* **Quoted text**
===============

It was a vomitorium.

The oldest boy puking, everywhere.

Just after baths.

Fifteen minutes before I am leaving.

Just after getting home from swimming lessons, a raucous dinner, a crazy younger brother who did not nap and construction on both sides of the house all day.

Plus the housecleaner was there today.

And I made a double batch of the family’s favorite dinner.

Oof.

It was a day.

Not a bad day, either.

Just busy.

Sometimes things happen and it’s not good or bad, it’s just what it is.

Oh and a trip to the market and a trip to the coffee shop and the park.

I mean.

It makes the day go fast.

And I do like being needed.

Although at one point, I think it was when the youngest blew a raspberry at the dinner he normally eats ravenously, “I LOVE IT” is his usual response to said meal, and dumped the entire plate on the floor that I thought.

That’s it.

I’m done.

But the vomiting was still to come.

I was not done yet.

I am glad the day is done and I had a good bike ride through the Wiggle and up into the park and over to 7th and Irving to catch up with friends and fellows and get out of myself for a little while.

Be of service and such.

“You’re single!”  My friend said, after I gave him a big hug.

I missed him last week, but it was Noir City and The Thin Man at the Castro was playing.

We caught up and it was good to acknowledge, that yes, it is true, I am indeed single.

And it feels like it again.

I’m close to saying I’m ready to date, I’m definitely entertaining the thought, although there is no one in mind, it’s just there.

I have no desire, however, to re-open my OkCupid account or to actually activate the Tinder account I had downloaded.

I am going to try it the old-fashioned way.

Let someone ask me out.

I’ll give that a couple of months and if it doesn’t appear to be happening I will actively start asking guys out again.

At the moment I feel that I have to be approached.

I am worth the ask.

“What are you doing this summer?” The mom casually, not really, asked as we headed to the school to pick up the oldest boy for swimming lessons.

Working as much as possible I thought, getting ready for graduate school, hopefully not having to look for another job.

It turns out that I was being felt out about the summer vacation plans for Sonoma.

Oh.

The house in Sonoma.

Pool.

13 acres.

Woods.

Creek.

Llama farm next door.

Llama farm.

Really.

Some where around Glen Ellen, about an hour outside of the city.

The family has taken a month before, but it sounds like they are planning on taking 10 days in June and 10 days in August.

They haven’t gotten the dates set up, they are finding out about the availability of the house.

Did I say pool?

“We would rent you a car so you could come up and go down for the weekend.” The mom explained.

I would work there, staying over night, I believe, I need to check my contract, but I believe I get an extra $50 per day for doing any over night travelling with them.

I would have my own room and bathroom and all my food would be taken care of.

It sounds scary and awesome all at the same time.

===============

[Stored records]

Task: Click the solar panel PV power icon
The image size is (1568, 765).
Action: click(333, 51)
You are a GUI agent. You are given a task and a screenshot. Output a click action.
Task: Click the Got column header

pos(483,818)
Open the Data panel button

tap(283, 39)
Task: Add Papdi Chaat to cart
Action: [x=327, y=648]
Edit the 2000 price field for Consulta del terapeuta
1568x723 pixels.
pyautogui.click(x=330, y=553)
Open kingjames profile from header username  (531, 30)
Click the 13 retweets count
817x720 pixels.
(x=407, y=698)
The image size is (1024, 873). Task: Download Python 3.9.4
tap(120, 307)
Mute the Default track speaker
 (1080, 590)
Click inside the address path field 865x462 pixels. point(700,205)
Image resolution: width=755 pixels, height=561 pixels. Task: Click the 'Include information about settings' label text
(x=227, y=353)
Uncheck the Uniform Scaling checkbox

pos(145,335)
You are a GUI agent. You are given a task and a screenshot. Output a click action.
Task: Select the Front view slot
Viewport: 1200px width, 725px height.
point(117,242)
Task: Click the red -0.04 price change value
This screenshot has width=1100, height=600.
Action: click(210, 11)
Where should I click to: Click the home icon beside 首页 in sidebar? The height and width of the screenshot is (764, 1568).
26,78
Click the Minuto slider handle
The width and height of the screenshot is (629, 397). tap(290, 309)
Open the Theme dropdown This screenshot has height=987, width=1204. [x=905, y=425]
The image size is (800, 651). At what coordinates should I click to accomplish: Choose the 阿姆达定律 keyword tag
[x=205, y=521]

===============

* **The task**
Write out the blog post word for word, starting with "The oldest boy puking, everywhere." and going on through "house all day.". The material has no connection to the blog post.

* **Task answer**
The oldest boy puking, everywhere.

Just after baths.

Fifteen minutes before I am leaving.

Just after getting home from swimming lessons, a raucous dinner, a crazy younger brother who did not nap and construction on both sides of the house all day.